### WHAT THE EXERCISE ASKS
Copy the stretch of lines from the start of the records through the line containing "Viewport: 837px width, 372px", substituting "Username" for "Password" and leaving everything else unchanged.

### RECORDS TO USE
——————————
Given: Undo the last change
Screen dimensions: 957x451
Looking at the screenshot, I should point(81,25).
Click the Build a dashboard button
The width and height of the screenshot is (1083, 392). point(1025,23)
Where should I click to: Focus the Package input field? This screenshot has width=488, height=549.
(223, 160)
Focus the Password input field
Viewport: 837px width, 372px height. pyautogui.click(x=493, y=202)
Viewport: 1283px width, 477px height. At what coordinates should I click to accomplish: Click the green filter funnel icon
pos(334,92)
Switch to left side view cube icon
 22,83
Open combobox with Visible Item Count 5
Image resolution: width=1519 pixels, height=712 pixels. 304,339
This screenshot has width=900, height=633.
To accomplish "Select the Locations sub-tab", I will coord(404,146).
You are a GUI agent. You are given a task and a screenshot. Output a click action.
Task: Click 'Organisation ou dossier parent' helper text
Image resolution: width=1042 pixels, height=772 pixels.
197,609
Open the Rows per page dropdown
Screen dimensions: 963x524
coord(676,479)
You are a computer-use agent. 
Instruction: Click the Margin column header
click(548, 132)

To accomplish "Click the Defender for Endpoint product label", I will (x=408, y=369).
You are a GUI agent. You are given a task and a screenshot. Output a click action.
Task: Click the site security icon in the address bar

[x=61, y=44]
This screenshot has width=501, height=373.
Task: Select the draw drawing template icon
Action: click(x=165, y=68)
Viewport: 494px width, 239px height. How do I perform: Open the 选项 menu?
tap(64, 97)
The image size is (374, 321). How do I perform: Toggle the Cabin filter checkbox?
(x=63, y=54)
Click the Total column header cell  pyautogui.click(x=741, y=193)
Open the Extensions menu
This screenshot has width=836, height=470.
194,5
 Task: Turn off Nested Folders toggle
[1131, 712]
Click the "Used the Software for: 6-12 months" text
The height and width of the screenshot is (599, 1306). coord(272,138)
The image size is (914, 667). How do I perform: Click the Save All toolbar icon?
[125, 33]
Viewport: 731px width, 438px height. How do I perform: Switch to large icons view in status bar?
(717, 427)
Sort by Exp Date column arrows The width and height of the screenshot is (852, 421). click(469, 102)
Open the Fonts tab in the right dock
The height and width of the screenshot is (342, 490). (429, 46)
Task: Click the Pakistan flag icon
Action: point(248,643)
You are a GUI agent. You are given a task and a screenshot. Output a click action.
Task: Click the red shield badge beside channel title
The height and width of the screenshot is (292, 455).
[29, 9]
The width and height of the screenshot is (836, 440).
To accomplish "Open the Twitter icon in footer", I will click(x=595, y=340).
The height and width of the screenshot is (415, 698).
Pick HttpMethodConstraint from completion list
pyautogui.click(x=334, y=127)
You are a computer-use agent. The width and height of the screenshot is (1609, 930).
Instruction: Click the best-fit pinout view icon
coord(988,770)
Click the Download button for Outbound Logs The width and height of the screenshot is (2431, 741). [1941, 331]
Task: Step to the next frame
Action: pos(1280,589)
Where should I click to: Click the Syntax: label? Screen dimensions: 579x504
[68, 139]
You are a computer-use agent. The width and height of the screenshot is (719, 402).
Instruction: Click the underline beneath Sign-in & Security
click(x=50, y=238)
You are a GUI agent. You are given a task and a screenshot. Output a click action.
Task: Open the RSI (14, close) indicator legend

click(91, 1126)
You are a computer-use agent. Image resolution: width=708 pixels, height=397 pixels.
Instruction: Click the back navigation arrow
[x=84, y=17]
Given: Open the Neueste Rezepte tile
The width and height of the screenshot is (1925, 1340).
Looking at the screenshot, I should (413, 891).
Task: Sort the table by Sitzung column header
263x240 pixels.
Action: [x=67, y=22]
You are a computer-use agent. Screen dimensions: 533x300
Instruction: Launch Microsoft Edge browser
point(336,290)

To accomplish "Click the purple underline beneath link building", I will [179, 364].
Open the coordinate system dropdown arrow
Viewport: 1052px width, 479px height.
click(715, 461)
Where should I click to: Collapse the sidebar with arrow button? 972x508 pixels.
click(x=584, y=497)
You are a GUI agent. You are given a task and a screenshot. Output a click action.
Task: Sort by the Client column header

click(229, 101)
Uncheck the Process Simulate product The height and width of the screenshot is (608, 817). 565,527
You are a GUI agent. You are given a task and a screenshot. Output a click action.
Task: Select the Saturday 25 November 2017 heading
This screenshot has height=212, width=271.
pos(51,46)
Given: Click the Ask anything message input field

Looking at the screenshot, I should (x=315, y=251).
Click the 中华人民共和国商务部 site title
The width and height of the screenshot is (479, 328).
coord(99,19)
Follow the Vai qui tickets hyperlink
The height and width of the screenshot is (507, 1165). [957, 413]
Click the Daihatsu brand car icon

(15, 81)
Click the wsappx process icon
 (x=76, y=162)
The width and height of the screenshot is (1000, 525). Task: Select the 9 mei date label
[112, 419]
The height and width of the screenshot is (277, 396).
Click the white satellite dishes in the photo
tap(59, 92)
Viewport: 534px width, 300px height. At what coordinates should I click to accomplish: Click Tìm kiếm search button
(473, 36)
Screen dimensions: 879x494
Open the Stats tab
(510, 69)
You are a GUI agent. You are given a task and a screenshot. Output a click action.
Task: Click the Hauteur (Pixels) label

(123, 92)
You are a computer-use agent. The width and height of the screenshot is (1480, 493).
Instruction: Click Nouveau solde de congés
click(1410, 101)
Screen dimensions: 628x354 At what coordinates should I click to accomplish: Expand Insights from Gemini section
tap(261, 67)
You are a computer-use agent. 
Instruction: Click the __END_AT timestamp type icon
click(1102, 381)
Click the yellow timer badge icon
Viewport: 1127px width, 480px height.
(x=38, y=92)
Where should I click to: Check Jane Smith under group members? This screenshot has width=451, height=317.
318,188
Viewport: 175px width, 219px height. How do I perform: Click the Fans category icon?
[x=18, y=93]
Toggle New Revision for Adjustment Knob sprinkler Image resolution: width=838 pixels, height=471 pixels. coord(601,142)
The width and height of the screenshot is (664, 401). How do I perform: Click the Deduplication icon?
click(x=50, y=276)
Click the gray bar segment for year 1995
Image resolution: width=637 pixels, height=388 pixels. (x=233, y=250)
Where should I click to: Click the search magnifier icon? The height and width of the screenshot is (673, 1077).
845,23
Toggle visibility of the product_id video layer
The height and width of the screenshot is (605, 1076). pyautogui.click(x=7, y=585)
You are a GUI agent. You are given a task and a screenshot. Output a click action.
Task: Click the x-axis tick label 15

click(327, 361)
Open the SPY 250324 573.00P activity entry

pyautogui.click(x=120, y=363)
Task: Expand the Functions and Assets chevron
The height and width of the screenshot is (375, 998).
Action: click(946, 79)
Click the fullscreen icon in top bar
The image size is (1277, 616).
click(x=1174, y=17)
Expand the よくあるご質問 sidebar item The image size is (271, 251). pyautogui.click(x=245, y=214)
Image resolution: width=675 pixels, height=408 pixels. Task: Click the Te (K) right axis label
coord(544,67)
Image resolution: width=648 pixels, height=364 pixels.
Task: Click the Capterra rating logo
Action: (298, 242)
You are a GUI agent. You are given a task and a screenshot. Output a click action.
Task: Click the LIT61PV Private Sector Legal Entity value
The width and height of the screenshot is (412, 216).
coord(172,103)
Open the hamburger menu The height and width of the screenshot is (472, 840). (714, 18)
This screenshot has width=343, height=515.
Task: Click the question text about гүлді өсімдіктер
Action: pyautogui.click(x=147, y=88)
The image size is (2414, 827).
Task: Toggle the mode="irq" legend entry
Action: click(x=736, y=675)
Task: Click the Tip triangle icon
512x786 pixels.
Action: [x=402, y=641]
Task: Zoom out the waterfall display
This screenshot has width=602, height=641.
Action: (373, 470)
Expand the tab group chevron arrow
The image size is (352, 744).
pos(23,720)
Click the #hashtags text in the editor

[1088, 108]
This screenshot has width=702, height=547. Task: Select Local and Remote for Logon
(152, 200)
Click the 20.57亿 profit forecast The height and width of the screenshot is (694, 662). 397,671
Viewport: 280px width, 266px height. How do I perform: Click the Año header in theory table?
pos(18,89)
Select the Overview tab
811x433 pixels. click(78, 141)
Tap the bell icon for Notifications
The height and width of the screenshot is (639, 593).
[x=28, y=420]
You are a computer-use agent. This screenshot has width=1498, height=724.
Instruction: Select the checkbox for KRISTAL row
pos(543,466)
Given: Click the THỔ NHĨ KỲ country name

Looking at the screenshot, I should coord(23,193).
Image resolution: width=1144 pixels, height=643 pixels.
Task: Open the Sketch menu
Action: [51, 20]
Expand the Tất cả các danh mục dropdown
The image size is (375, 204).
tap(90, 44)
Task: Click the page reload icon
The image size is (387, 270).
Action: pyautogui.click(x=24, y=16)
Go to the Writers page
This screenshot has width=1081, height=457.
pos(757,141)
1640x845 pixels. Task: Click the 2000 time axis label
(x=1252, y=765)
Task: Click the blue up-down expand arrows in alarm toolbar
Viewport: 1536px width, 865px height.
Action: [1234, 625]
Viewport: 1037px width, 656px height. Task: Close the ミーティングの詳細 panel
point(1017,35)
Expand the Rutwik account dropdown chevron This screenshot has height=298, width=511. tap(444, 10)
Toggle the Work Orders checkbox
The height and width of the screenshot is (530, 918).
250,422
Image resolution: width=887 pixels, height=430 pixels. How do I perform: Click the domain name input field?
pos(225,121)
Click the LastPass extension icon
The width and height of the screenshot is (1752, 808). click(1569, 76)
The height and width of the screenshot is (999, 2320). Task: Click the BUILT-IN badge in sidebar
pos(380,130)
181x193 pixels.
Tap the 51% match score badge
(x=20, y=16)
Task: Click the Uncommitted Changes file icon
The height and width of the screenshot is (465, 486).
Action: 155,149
——————————
### COMPLETE RESPONSE
Given: Undo the last change
Screen dimensions: 957x451
Looking at the screenshot, I should point(81,25).
Click the Build a dashboard button
The width and height of the screenshot is (1083, 392). point(1025,23)
Where should I click to: Focus the Package input field? This screenshot has width=488, height=549.
(223, 160)
Focus the Username input field
Viewport: 837px width, 372px height. pyautogui.click(x=493, y=202)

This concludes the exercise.